In Memoriam - José García Nieto

Elegía en Covaleda Pedro Sanz

Cuatro Sonetos Sorianos García Nieto

Elegía en Covaleda

 

José García NietoEn la calle José García Nieto de Covaleda (Soria) está la casa de mis padres y mis raíces. Es una calle alta, abierta al monte y a todos los aires del Urbión en el barrio de Las Losas. Alegre, hidalga, sana. Me imagino que por ella tuvo que pasar alguna vez —sin saber que años más tarde sería suya— aquel niño que llegó en 1916 desde su Asturias natal de la mano de su padre, don José —a quien los amigos enseguida apodaron el Cuco según la vieja tradición de dar un alias al recién llegado—, el nuevo secretario del Ayuntamiento.

Vivo, aunque no todo el tiempo que yo quisiera, en la calle José García Nieto y he sentido su muerte como si fuera propia porque algo de él me pertenece. Desgraciadamente la muerte ya no respeta ni siquiera a los grandes poetas.

Su padre murió temprano (1920) y esto hizo que el alma del hijo quedara anclada a esta tierra soriana evocada en versos hechos carne —Elegía en Covaleda— como lugar de descanso, santuario de sus mejores recuerdos y punto de reencuentro con la vida que va más allá de la mera existencia, como nos enseña Quevedo.

Doña María, la madre, maestra de escuela y de solfa, también dejó su huella de bien hacer en el pueblo con alumnos como Clemente Cámara, el Sacris, (mi recuerdo para el hombre que sufrió con resignación cristiana nuestras malicias de monagos irreverentes en aquellas tardes de rosario e incienso) amigo íntimo de Pepeco, alias del hijo. Con Clemente siempre guardará José una relación viva y estrecha atada por la memoria del padre muerto. Lo mismo que mi amigo David García, don David, que también guarda con celo la casa donde residieron los García Nieto en sus años de destino en Covaleda: vivienda perfumada de recuerdos que respetó, afortunadamente, el incendio que todo lo devoró en 1923 a poco de marchar la viuda y el hijo para Zaragoza a casa de un pariente. Así parece ser que la encontró a la vuelta, treinta años después de su partida:

Hoy he visto la casa de aquel día
último, la cocina baja, el patio,
la ventana —llovía aquella tarde—,
el sitio de la cama. Y he tocado
una pared. «Aquí había una puerta».

(Filas para ubicar palabras y elementos)
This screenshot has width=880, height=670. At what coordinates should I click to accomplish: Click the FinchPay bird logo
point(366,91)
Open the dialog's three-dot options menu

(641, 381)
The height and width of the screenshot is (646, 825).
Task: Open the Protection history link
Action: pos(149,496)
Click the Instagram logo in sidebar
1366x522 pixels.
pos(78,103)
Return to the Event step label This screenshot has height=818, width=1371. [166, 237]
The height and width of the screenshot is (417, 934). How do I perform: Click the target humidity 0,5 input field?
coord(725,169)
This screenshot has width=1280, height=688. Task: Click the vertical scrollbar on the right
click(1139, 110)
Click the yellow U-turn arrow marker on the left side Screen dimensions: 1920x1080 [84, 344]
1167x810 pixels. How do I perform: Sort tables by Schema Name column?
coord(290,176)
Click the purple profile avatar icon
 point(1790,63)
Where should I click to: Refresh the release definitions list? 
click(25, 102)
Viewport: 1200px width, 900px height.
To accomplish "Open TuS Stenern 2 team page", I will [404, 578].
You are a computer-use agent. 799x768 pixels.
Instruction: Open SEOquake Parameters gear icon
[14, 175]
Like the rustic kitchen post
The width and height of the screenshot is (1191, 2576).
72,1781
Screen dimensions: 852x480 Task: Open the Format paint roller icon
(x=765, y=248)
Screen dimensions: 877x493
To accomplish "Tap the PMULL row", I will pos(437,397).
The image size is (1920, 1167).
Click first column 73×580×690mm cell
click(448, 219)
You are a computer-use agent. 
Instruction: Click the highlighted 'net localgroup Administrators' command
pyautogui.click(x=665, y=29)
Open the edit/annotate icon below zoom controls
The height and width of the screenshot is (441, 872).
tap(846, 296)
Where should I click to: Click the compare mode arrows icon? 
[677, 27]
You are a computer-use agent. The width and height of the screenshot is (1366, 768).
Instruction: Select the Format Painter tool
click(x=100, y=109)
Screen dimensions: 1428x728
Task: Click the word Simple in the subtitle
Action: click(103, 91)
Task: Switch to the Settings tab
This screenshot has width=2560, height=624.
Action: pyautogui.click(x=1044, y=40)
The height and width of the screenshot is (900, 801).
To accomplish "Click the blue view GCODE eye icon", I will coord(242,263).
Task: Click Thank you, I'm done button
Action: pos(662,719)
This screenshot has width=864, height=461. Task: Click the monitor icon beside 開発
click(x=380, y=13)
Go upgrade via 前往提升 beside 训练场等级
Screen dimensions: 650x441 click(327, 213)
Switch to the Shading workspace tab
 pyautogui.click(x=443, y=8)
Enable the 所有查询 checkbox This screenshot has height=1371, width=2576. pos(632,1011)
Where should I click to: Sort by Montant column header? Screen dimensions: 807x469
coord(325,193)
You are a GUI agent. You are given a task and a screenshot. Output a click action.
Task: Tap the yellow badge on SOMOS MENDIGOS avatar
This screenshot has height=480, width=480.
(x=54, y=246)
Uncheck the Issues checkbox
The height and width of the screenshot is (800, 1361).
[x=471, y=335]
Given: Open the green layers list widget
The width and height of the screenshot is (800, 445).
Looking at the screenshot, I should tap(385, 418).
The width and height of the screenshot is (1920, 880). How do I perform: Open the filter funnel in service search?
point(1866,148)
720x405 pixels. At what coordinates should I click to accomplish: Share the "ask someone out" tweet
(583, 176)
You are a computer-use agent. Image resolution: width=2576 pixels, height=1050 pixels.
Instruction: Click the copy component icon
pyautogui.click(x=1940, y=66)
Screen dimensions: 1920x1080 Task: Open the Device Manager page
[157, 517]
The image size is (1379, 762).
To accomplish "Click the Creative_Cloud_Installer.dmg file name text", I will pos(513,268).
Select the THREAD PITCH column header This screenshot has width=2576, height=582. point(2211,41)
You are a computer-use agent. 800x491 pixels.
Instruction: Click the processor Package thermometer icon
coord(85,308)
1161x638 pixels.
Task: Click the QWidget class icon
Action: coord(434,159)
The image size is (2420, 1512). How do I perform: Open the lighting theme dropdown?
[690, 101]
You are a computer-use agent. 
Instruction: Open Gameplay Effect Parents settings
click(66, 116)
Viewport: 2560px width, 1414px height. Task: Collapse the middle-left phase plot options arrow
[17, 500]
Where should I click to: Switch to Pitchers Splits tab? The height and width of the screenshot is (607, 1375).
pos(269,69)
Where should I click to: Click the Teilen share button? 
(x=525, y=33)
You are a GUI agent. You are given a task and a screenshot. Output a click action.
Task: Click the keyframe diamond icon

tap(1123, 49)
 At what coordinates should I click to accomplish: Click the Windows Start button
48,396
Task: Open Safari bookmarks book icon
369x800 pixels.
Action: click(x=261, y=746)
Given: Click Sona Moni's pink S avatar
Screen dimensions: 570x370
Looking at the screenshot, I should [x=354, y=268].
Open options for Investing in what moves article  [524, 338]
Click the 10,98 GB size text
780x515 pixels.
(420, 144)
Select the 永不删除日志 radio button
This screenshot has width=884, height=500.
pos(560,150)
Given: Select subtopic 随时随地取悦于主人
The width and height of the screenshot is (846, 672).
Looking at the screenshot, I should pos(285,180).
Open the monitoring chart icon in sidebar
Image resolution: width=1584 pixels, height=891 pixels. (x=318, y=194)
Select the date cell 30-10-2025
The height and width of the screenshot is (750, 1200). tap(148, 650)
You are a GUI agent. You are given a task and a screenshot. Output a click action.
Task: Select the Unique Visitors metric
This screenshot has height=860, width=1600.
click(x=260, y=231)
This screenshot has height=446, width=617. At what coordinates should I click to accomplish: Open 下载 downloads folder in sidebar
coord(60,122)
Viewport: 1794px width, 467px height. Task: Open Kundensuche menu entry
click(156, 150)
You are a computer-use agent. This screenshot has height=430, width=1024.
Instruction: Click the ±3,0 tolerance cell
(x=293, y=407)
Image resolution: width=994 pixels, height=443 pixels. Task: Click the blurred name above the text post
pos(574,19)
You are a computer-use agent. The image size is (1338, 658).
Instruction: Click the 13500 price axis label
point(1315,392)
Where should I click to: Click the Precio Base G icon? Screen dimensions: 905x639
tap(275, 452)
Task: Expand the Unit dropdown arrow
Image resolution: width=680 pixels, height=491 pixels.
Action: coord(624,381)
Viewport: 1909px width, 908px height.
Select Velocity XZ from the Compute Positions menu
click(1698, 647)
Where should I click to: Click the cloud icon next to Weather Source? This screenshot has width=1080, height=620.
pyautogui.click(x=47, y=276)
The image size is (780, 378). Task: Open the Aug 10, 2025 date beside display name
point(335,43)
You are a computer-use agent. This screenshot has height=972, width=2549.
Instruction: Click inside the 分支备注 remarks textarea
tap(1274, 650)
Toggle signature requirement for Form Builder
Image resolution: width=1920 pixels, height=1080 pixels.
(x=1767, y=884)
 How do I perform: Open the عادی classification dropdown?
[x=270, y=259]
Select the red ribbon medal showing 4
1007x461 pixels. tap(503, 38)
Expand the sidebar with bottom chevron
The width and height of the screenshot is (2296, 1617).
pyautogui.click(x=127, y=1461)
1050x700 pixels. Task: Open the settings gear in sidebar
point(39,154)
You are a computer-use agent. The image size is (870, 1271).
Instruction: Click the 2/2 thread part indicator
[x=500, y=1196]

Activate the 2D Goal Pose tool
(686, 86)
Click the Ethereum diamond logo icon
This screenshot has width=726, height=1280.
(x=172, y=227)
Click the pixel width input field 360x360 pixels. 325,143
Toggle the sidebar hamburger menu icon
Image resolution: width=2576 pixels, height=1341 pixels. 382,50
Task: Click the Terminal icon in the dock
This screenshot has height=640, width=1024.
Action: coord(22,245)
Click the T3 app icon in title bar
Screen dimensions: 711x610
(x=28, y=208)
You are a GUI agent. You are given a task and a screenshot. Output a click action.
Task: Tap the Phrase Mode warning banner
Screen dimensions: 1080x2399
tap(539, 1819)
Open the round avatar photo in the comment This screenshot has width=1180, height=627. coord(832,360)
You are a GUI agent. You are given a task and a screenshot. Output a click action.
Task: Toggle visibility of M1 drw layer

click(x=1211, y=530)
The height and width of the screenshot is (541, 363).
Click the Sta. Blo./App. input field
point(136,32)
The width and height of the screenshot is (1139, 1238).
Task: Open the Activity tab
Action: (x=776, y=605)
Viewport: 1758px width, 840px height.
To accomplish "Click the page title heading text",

### LISTA DE TAREAS
(a) Según el fragmento sobre García Nieto, ¿por qué los amigos le pusieron un apodo a don José cuando llegó a Covaleda? Contesta en una a tres oraciones.
(b) Anota todos los años que se mencionan en el fragmento sobre García Nieto.
(c) Escribe cómo sigue el fragmento sobre García Nieto después del verso «Aquí había una puerta».
Las filas son un material aparte del fragmento.

### RESPUESTAS POR TAREA
(a) Sus amigos lo apodaron el Cuco siguiendo la vieja tradición de dar un alias al recién llegado.

(b) 1916, 1920, 1923

(c)
El niño que en mi anda va acertando...

A los años de su infancia vuelve el poeta cuando le asalta el recuerdo —llovía aquella tarde— cuando pisa la casa que le acogió, la tierra de Covaleda que siempre llevó adherida a los zapatos de sus sueños, tierra que le llama con las voces íntimas del padre muerto.

Está fresco el pinar de Covaleda
en la mañana grave;
Urbión cuida celoso de su nieve;
unos caballos pacen;
un niño canta, un niño
canta, un niño que pasa canta...

El niño que pasa y canta no es otro que él mismo, la voz del recuerdo. Y canta con tono sostenido, con evocación franciscana, el momento grabado a fuego en su memoria tratando de condensar en vívidas notas un paisaje interiorizado, un tiempo lejano, logrando que vida y tierra se confundan, se penetren, formen la textura blanda y melódica de una imaginaria voz que pasa cantando:

Esa resina, este pinar, esta ladera verde
del nuevo cementerio,
esta doncella fría; Covaleda
remota, alma naciente, sol de un cuerpo
puro en la tarde pura,
este camino del silencio,
este amor todavía, esta campana
de sangre en la espadaña de mi pecho,
esta savia del llanto bienvenida,
este hombre cuidando su relevo,
son señales de que todo vive,
de que la antorcha sigue ardiendo...

Cierto. No se apagará la llama prendida en la ladera verde del nuevo cementerio mientras el poeta viva, como queda testimonio en la correspondencia cruzada con su amigo Clemente y familia; sólo la muerte, creo yo, ha sido capaz de romper ese hilo sutil que los unía dando sentido a una vida levantada a base de versos y memorias que es, como él mismo dice, señal de que todo sigue vivo.

Fue, precisamente, la exhumación y traslado en 1958 de los restos de su padre desde el cementerio viejo, sito junto a la iglesia parroquial, al nuevo, en esa ladera recordada, lo que le obligará a regresar a las fuentes de niño, a la tierra que todavía hoy ocupa y estercola el padre, como dijera Miguel Hernández:

Después de muchos años, he venido
hasta el propio rincón donde te haces
tierra sin descansar. Nunca hay descanso
para el cuerpo que cae.
He llegado hasta aquí después de muchos
años de andar...

Este andar al reencuentro con la noble calavera es la experiencia íntima que desatará en su pluma la Elegía en Covaleda (1959). Y al escribir descubre que se siente como un hijo pródigo, el hijo malogrado de la alegoría bíblica que torna a la casa paterna en busca de calor y cobijo:

Soy el desconocido; ya sé. Sabes,
también tú, que soy otro; el extranjero
en esta tierra tuya de guardarte;
el hijo pródigo que vuelve
cansado, y no hay quien calce
sus sandalias, y no hay quien sacrifique
el becerro mejor... No; nadie sale
a mi encuentro. Tu casa no es mi casa.

Se siente perdido y solo. Extranjero. Desamparado. Por eso busca en las fuentes del tiempo pasado, en la memoria constante y muda de un pueblo, de un paisaje, de unas gentes, busca que le restituyan a la vida, a la edad joven, alimentando los veneros de sus nostalgias más tempranas, su Castalia personal y viva.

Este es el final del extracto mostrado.